You ripped their chests
And cut their tongues
So that a single voice would remain.
You forgot that one who only listens
To one's own voice
Is a madman, oh no!
But a desperate tyrant
Let all tongues speak
Let all pens seek
So that Dialogue would replace sermon
And beauty prevail.
O dagger
You look more beautiful
In your sheath
Why does the poet address the dagger? Why not the murderer? And more importantly, why not the murdered? If the poet speaks with the murderer, then he will open the door of anger, and by adding a sentence like "O Executioner, shame on you!" he can urge the reader to challenge a regime in which for the political opposition there is nothing but prison, torture and execution. However, if the poet speaks with the murdered, he will demonstrate his sorrow for the loss of dear ones, and perhaps by adding a sentence like "O Martyred, your path will not be abandoned" he will depict the ethical supremacy of the martyred and will urge the reader to defend their barricades.

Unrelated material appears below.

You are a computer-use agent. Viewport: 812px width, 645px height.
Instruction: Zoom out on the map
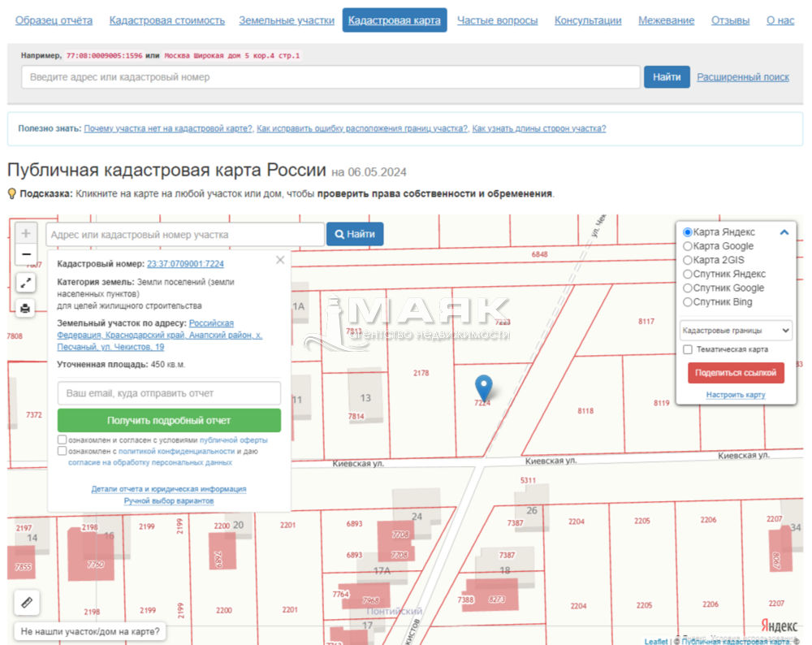[x=26, y=254]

Yet the poet does neither take the road of epic nor the path of elegy. Instead, he addresses the dagger which although it is a tool for murder yet by itself is harmless and as long as it is not taken by a person, it cannot take one's life.
If the poet wants to take the path of anger and revenge, he will naturally address the murderer, that is, the user of the dagger and not the lifeless instrument. But he does not want the dagger to become the vehicle of his anger and hit the murderer's heart. On the contrary, he wishes that at the time of the crime the dagger had rebelled against the murderer and disobeyed his command. In other words, the poet does not want to retaliate and respond to the anger of the killers with anger and murder with murder. No! He imagines the creation of a society in which people are not killed because of their beliefs, and instead, the logic of words is used against words. Personal revenge does not solve the social problems: This is the poet's message when he calls the dagger to rebel against the murderer.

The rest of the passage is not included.